J’aimerai aujourd’hui revenir sur une image dessinée par Jean-Jacques Sempé. Elle me fut proposée par un lecteur afin d’en recevoir une analyse graphique.

Le dessin original :

Une image pleine de contraste !

Entre les petites touches de couleurs des personnages principaux et le monochrome du reste de l’image.

Contraste entre l’espace occupé dans la composition. Ces 4 musiciennes sont entourées de larges vides, dont les éléments sont à peine ébauchés.

Contraste entre les lignes en diagonales, très vives, et les 4 petites formes colorées. Ces lignes conférent une vitesse à ce décors, qui contraste d’autant plus avec l’immobilité du petit groupe.
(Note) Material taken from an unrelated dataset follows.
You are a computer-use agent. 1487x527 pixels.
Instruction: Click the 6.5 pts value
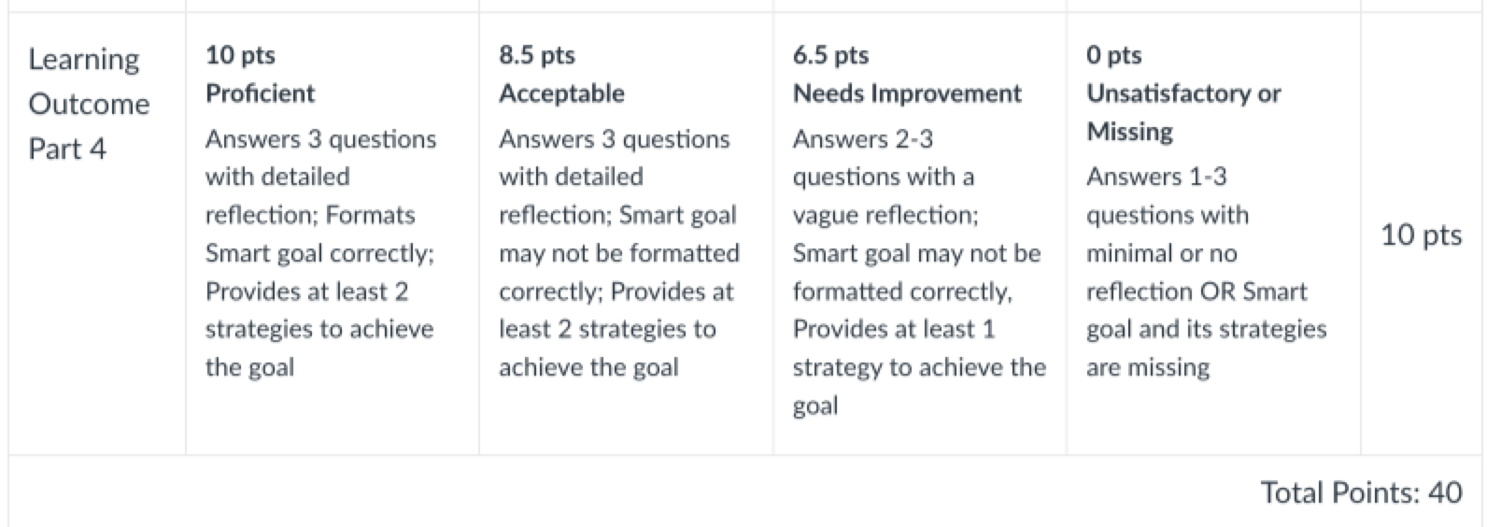pos(830,55)
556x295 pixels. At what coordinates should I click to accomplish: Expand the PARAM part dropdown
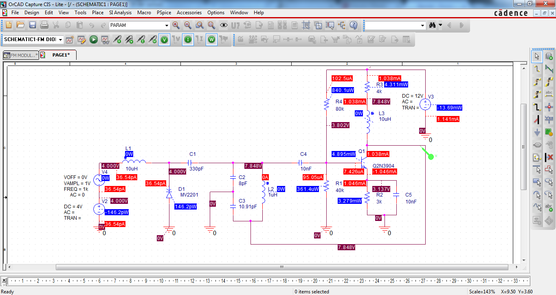click(x=166, y=25)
La diagonale très massive en bas du cadre (le chemin de fer) bloque le regard et nous ramène vers le groupe. La diagonale d’ombre en bas à gauche a le même rôle. Sans cette ombre, le regard chuterait sur la gauche. Elle a donc une grande importance, la preuve :

Retouché pour retirer l’ombre en bas à gauche de l’image  :

Vous pouvez comparer avec l’image d’origine. Le ressenti dégagé par l’image n’est plus tout à fait le même. Chaque élément d’une image a son rôle à jouer. Tout comme l’échafaudage esquissé en bord cadre à gauche.

Retouché pour retirer l’échafaudage à gauche de l’image :

On perd l’écrasement donné par le décors sur les petites figures. Notre regard se perds dans l’image, trop de possibilité d’en sortir, à gauche comme à droite.

Retouché pour retirer le train à droite de l’image :

  

Même chose pour le train, il aidait à maintenir le regard et à identifier la gare. On perds même un plan de profondeur dans la perspective. C’était subtil certes, mais nécessaire.

Conclusion

La question que l’on pourrait se poser est : est-ce qu’un dessinateur pense toujours à ses choses-là en concevant (ou avant de concevoir) son image ? Oui et non !

L’expérience fait qu’en dessinant, nous allons ajouter naturellement les éléments pour accomplir l’intention générale de notre image. On ressent tous qu’il y a quelque chose à ajouter, qu’un petit truc ne va pas, sans forcément mettre le doigt dessus. Consciemment ou inconsciemment on ajuste notre image et c’est bien mieux de le faire avant d’en concevoir la version finale. Cela nous permet de tester les variantes et ainsi de progresser dans notre compétence à représenter par l’image nos intentions, notre imagination.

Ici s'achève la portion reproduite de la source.